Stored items
┌──
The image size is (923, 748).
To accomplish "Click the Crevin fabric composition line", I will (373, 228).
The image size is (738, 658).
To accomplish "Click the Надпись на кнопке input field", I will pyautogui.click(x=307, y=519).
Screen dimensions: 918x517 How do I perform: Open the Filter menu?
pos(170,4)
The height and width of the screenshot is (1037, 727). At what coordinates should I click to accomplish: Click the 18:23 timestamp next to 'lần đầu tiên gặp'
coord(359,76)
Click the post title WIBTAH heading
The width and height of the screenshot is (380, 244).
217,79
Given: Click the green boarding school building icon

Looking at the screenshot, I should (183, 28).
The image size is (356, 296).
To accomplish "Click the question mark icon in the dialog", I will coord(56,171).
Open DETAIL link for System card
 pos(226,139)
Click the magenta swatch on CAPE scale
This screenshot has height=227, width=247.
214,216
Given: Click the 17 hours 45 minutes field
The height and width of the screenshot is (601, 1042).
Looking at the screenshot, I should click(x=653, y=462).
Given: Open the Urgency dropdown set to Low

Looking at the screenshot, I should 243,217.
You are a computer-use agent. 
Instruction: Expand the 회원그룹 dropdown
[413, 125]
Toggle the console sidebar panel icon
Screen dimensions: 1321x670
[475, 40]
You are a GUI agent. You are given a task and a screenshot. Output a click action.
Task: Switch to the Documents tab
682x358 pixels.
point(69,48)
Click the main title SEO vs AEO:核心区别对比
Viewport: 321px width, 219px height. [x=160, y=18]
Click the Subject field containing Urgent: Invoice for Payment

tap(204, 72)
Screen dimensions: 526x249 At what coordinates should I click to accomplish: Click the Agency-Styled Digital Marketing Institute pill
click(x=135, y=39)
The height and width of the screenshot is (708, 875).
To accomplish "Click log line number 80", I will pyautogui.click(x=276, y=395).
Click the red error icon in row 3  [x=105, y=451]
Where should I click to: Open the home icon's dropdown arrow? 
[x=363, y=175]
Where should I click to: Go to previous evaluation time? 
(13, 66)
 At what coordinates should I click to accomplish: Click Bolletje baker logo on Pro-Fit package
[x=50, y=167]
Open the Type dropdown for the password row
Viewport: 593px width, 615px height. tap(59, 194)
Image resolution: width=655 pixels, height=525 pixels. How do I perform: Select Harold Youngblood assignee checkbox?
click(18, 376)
└──
■ WORK REQUIRED
The records shown above are to be copied exactly, every one of them.

■ RESPONSE
The image size is (923, 748).
To accomplish "Click the Crevin fabric composition line", I will (373, 228).
The image size is (738, 658).
To accomplish "Click the Надпись на кнопке input field", I will pyautogui.click(x=307, y=519).
Screen dimensions: 918x517 How do I perform: Open the Filter menu?
pos(170,4)
The height and width of the screenshot is (1037, 727). At what coordinates should I click to accomplish: Click the 18:23 timestamp next to 'lần đầu tiên gặp'
coord(359,76)
Click the post title WIBTAH heading
The width and height of the screenshot is (380, 244).
217,79
Given: Click the green boarding school building icon

Looking at the screenshot, I should (183, 28).
The image size is (356, 296).
To accomplish "Click the question mark icon in the dialog", I will coord(56,171).
Open DETAIL link for System card
 pos(226,139)
Click the magenta swatch on CAPE scale
This screenshot has height=227, width=247.
214,216
Given: Click the 17 hours 45 minutes field
The height and width of the screenshot is (601, 1042).
Looking at the screenshot, I should click(x=653, y=462).
Given: Open the Urgency dropdown set to Low

Looking at the screenshot, I should 243,217.
You are a computer-use agent. 
Instruction: Expand the 회원그룹 dropdown
[413, 125]
Toggle the console sidebar panel icon
Screen dimensions: 1321x670
[475, 40]
You are a GUI agent. You are given a task and a screenshot. Output a click action.
Task: Switch to the Documents tab
682x358 pixels.
point(69,48)
Click the main title SEO vs AEO:核心区别对比
Viewport: 321px width, 219px height. [x=160, y=18]
Click the Subject field containing Urgent: Invoice for Payment

tap(204, 72)
Screen dimensions: 526x249 At what coordinates should I click to accomplish: Click the Agency-Styled Digital Marketing Institute pill
click(x=135, y=39)
The height and width of the screenshot is (708, 875).
To accomplish "Click log line number 80", I will pyautogui.click(x=276, y=395).
Click the red error icon in row 3  [x=105, y=451]
Where should I click to: Open the home icon's dropdown arrow? 
[x=363, y=175]
Where should I click to: Go to previous evaluation time? 
(13, 66)
 At what coordinates should I click to accomplish: Click Bolletje baker logo on Pro-Fit package
[x=50, y=167]
Open the Type dropdown for the password row
Viewport: 593px width, 615px height. tap(59, 194)
Image resolution: width=655 pixels, height=525 pixels. How do I perform: Select Harold Youngblood assignee checkbox?
click(18, 376)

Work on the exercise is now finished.